In a quote Moshenka says: “It’s such an extraordinary thing to picture, the two of them crossing paths, people who you think of as belonging to two entirely different worlds, especially now, when we tend to separate science from literature so dramatically”.
This post is about affinities, between Milton and Galileo, between art and science, between poetry and technology (the telescope), between England and Italy, between the 16th and the 21st century, us and them, then and now. All these affinities have gradually been or are gradually being replaced by barriers and blockades. That is a great shame. To quote from the article again: “Moshenska believes that discussion of Milton’s Florentine sojourn is particularly timely as Brexit looms. It transpires that Milton, the most English of poets, was a polyglot Europhile whose most famous work is at least partially tinged by Tuscan ochre.”
Reading the article set me off on a little journey of discovery and time travel. I thought: there must be people before Dr Moshenska who have written about Milton and Galileo. And indeed there are – quite a few. I can of course not survey them all. So I just want to pick a few things out here and there. In the process I found one article from 1922 by Allan H. Gilbert for Studies in Philology, which made me smile, as it contains a lot of lengthy Latin quotes without providing any translation! How’s that for accessibility?
In the following I’ll first put Paradise Lost in the context of the lives of Milton and Galileo – very briefly. Then I go on to say a few things about science, technology, and freedom of speech.
Milton, Galileo and Paradise Lost
As people probably know, Paradise Lost is a long epic poem. The first version of this poem was published towards the end of Milton’s life in 1667. Milton had been born in 1608. The final version consisting of 12 books was published the year he died, in 1664. “The poem concerns the biblical story of the Fall of Man: the temptation of Adam and Eve by the fallen angel Satan and their expulsion from the Garden of Eden.” So what has this to do with astronomy and Galileo?
Since his youth, Milton had been interested in astronomy and many of his works contain allusions to this new and exciting field of science. Milton was also interested in maths and while he lived at Horton (his family home in Berkshire), “he was in the habit of repairing to London ‘for learning … the mathematics’” (Gilbert, 1922: 154). However, Milton never really committed to the new Copernican or Galilean view of the world, that is, the heliocentric one, even after his apparent meeting with Galileo; and even after giving Galileo the honour of appearing in Paradise Lost (the only contemporary of Milton to do so).

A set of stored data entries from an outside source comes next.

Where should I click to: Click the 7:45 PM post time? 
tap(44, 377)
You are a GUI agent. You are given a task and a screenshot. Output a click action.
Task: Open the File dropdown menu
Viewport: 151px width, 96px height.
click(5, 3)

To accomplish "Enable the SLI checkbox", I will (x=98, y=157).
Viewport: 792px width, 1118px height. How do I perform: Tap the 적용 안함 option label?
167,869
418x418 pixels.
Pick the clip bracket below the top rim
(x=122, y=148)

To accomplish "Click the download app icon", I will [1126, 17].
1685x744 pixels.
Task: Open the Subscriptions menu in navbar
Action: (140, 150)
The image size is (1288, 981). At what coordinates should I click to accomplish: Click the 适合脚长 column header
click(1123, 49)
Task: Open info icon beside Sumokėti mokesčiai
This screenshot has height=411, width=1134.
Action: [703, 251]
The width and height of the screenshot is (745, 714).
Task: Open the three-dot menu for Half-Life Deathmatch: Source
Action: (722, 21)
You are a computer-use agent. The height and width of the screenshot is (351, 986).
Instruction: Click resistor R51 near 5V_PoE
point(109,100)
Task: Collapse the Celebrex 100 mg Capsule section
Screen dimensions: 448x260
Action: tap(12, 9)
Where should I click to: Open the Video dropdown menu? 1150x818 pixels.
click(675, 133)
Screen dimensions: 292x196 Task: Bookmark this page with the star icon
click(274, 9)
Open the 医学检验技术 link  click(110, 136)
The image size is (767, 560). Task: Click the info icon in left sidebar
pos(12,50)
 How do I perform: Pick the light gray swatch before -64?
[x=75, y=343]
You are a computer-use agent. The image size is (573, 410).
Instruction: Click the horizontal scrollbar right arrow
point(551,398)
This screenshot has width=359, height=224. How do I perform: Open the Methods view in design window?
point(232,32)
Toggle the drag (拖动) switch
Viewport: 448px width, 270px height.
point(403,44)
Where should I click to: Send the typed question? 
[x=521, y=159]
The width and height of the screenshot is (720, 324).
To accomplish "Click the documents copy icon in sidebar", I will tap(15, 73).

Milton went to Italy when he was still quite young, at the age of thirty. The Galileo he visited was, by contrast, very old and under house arrest. The Inquisition had found him suspect of heresy because of his views on heliocentrism.
Galileo was born in in 1564 and died in 1642, that is, a few years after his encounter with Milton. 1642 also signalled the start of the English Civil Wars, in which Milton was quite heavily involved on the side of the Commonwealth. After the Restoration in 1660, he spent some time in the Tower of London but was, fortunately, not killed. These were the times, including the 1664 plague and the 1665 fire of London, during which Milton started to write Paradise Lost.
Milton and Galileo met in 1638. That was also the year that Milton published one of his early poems, Lycidas, which was “dedicated to the memory of Edward King” a friend of Milton’s at Christ’s College, Cambridge, who drowned when his ship sank off the coast of Wales in August 1637. Furthermore, in 1638 Galileo published one of his later works, namely Discourses on Two New Sciences. “Although, this book completely overturned Aristotle’s physics, the Church didn’t punish him further” (Bembenek, 2012). 1638 was also the year that John Wilkins published his famous Discovery of a New World in the Moon, in which “he defended the Copernican and Galilean idea that the Earth is a planet by establishing analogies with the Moon”. Overall, this was a rather fruitful time for poetry and science and everything in between.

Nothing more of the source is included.